I am happy to be shallow. Change SUCKS. End of story.

Anonymous said...

Y'know...

When I first read your comment about wishing you knew me as a kid, I felt all warm and fuzzy inside, but then I reread it...

Are you saying I'm not a fun adult? That I've lost my youth? (Didn't lose it, I assure you - just misspent it.)

As for the other bit, not true - I was actually perfectly happy with my appearance, and pretty darned healthy. Thing is, I'm 43. I can do the math. I would not be happy, say, at 50 with another 10 or 20 lbs. (something like 240 lbs., total). Nope - and it just gets harder to take it off.
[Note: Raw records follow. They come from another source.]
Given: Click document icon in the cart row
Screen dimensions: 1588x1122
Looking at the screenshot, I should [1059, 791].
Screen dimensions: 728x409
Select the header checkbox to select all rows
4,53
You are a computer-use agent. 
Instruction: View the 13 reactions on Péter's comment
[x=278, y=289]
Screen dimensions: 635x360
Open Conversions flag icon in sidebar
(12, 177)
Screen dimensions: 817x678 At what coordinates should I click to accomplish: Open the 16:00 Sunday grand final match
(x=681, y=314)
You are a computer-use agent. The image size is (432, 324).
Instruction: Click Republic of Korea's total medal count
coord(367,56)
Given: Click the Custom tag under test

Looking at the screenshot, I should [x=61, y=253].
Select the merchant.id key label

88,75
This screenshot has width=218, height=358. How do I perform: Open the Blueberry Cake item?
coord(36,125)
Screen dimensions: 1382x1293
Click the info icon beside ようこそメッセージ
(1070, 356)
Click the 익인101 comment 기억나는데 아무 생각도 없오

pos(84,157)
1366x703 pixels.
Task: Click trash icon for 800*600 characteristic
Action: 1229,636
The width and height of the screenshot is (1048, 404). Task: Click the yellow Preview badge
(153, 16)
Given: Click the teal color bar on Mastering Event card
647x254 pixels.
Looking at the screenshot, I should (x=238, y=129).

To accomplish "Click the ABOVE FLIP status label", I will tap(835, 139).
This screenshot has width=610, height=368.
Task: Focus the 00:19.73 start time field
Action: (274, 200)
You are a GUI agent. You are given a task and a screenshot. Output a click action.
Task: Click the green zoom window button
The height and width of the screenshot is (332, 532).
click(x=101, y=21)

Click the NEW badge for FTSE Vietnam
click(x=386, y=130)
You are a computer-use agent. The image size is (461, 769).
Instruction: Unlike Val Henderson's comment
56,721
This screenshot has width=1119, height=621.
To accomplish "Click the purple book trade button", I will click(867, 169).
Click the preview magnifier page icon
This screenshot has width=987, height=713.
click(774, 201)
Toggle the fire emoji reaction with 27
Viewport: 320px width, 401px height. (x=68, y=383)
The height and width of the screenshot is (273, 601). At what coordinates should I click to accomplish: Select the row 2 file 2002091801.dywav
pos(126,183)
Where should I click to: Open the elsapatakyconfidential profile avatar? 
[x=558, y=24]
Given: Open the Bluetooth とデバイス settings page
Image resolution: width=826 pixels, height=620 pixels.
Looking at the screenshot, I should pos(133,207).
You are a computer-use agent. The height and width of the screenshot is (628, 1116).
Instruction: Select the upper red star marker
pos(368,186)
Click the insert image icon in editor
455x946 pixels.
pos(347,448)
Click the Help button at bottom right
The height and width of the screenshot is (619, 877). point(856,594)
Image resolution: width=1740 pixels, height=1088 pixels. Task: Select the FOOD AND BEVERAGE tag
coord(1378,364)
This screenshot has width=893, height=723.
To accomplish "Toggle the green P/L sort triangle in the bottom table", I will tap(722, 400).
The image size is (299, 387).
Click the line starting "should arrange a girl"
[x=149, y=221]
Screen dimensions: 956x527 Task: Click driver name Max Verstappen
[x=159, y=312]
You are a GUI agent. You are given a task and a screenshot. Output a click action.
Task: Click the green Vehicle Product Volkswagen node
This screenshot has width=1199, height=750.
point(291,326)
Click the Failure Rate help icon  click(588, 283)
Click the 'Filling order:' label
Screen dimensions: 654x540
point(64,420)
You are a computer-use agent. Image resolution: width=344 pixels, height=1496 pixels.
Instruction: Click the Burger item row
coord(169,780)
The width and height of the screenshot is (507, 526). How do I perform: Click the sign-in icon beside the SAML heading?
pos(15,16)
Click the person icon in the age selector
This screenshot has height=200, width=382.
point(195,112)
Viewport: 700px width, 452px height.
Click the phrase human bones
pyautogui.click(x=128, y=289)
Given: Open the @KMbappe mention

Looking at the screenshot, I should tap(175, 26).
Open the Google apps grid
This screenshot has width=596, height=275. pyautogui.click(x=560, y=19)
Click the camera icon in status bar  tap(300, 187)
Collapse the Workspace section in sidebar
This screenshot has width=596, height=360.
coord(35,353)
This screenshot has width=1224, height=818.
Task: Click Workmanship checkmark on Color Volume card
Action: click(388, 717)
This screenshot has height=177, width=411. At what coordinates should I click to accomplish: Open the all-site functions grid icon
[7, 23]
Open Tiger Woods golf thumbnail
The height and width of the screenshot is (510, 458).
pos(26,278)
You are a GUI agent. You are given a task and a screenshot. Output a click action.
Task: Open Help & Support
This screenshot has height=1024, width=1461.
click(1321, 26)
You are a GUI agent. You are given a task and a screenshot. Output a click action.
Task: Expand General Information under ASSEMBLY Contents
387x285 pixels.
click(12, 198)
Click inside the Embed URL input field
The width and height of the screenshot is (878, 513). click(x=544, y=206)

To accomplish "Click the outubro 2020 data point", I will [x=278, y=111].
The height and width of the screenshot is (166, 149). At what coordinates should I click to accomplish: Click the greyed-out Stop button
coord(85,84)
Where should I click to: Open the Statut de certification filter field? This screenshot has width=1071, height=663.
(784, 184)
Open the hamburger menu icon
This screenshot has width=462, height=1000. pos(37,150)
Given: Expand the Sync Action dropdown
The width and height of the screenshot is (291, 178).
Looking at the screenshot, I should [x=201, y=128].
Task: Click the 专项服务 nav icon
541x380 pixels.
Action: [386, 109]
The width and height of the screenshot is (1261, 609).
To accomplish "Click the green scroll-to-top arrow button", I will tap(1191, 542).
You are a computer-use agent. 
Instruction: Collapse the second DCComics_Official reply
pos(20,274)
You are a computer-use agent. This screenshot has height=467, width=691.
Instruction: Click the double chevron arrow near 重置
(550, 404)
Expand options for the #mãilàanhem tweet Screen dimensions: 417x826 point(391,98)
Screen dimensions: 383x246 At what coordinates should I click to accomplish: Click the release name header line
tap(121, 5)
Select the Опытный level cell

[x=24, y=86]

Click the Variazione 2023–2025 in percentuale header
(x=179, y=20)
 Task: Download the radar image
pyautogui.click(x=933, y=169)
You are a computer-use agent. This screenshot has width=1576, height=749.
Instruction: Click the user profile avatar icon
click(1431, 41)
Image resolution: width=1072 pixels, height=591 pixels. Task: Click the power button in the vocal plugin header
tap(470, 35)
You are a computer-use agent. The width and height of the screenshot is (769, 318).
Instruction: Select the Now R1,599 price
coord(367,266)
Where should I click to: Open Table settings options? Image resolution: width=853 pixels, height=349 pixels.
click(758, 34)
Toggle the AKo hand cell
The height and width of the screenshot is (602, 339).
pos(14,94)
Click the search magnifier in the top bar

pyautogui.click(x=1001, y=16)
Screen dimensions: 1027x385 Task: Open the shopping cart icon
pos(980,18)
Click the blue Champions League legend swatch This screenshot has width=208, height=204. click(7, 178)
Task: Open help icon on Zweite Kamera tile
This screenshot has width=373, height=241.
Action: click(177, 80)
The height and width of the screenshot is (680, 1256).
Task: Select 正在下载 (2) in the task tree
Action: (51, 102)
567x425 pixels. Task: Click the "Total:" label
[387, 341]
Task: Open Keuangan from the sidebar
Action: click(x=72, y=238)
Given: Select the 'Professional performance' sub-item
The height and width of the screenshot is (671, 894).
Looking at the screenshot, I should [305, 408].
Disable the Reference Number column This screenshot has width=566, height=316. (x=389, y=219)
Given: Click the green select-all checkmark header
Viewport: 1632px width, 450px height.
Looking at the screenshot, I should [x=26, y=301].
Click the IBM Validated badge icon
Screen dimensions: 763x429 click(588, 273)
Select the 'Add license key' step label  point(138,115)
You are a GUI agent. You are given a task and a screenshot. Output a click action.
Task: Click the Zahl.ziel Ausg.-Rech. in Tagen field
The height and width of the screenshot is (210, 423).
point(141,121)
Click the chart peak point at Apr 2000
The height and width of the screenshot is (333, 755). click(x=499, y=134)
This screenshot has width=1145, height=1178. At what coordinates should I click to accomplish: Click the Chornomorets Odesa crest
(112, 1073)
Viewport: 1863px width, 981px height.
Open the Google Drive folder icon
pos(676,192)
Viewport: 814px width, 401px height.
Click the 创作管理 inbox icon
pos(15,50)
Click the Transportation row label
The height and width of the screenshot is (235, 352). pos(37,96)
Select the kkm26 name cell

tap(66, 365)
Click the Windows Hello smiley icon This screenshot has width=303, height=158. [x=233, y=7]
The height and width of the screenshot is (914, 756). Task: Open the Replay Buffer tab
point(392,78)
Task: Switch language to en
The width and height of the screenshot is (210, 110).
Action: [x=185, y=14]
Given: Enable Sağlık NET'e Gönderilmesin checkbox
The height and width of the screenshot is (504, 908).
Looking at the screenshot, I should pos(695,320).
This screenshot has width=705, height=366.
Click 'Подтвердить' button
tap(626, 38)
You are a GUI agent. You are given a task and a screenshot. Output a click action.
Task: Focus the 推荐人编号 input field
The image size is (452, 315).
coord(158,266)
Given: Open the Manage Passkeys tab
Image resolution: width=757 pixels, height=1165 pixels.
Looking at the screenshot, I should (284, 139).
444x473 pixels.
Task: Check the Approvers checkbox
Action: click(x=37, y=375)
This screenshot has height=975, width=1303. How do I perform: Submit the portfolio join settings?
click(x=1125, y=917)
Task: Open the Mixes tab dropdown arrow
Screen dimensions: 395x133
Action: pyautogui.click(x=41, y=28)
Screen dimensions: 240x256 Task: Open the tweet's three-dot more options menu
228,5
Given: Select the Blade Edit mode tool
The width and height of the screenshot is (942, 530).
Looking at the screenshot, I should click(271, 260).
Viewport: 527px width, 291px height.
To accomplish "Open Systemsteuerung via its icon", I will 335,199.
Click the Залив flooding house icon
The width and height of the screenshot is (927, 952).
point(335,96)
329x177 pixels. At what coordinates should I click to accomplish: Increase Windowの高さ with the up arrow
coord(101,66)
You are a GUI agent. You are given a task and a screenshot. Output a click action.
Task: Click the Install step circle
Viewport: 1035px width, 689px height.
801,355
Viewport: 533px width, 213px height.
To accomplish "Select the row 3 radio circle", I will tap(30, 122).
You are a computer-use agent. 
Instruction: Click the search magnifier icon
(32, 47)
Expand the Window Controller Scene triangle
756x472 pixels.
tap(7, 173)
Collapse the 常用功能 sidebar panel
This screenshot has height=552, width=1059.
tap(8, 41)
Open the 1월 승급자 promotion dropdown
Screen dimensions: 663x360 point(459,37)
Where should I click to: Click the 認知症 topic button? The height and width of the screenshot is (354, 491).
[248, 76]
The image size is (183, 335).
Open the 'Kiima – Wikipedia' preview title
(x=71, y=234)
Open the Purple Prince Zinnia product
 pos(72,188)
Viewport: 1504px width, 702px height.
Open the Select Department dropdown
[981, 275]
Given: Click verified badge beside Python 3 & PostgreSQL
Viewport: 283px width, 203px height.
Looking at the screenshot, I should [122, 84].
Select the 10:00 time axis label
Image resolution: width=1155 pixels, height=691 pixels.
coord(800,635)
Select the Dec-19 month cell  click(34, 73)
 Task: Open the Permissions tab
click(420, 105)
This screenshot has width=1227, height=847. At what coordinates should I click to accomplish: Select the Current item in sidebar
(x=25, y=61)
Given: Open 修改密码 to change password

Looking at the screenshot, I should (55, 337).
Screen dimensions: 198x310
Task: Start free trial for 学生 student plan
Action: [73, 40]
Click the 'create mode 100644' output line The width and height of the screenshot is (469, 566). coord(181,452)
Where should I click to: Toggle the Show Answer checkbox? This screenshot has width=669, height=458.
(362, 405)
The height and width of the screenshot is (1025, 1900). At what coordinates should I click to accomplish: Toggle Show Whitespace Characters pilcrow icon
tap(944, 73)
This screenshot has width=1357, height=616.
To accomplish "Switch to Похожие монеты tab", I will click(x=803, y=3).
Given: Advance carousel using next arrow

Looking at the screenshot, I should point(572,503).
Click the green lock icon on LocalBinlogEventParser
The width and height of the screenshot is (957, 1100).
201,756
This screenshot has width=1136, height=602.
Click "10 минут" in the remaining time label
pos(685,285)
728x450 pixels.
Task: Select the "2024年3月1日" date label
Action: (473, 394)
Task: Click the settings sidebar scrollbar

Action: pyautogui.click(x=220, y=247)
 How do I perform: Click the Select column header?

Gotta rev up those engines (and not just between 6 and 7 AM!) So now I'm happier with my appearance, I'm feeling stronger with every passing week, and I feel really good about where I think I'll be come March 2007, when I turn 44.

But I've never hated how I look, and I'm pretty happy with who I am. ;) If all else fails, there's self-confidence, and I'm convinced that's the biggest factor in "attractiveness."

Anonymous said...

Oh...Jodie? If change sucks, then it follows that the next change will bring improvement, eh?

Anonymous said...

Getting tired of me posting, yet?

Nope, didn't think so. Thank you, thank you, thank you for not being a lurker. I'll take all the support I can get to get me through the month of NaNoNaNovember. ;) Egg me on, baby - egg me on!

Kanga Jen said...

Hey, I like all these comments!

LOL!!!!! Oh Holly, of course I didn't mean I wish I knew you as a kid INSTEAD of knowing you now. :-) I meant I would have had fun knowing you then, too...all full of spice and verve.

And as for the exercise - I meant I need to stop complaining if I'm not going to do anything about it. Put up or shut up, essentially.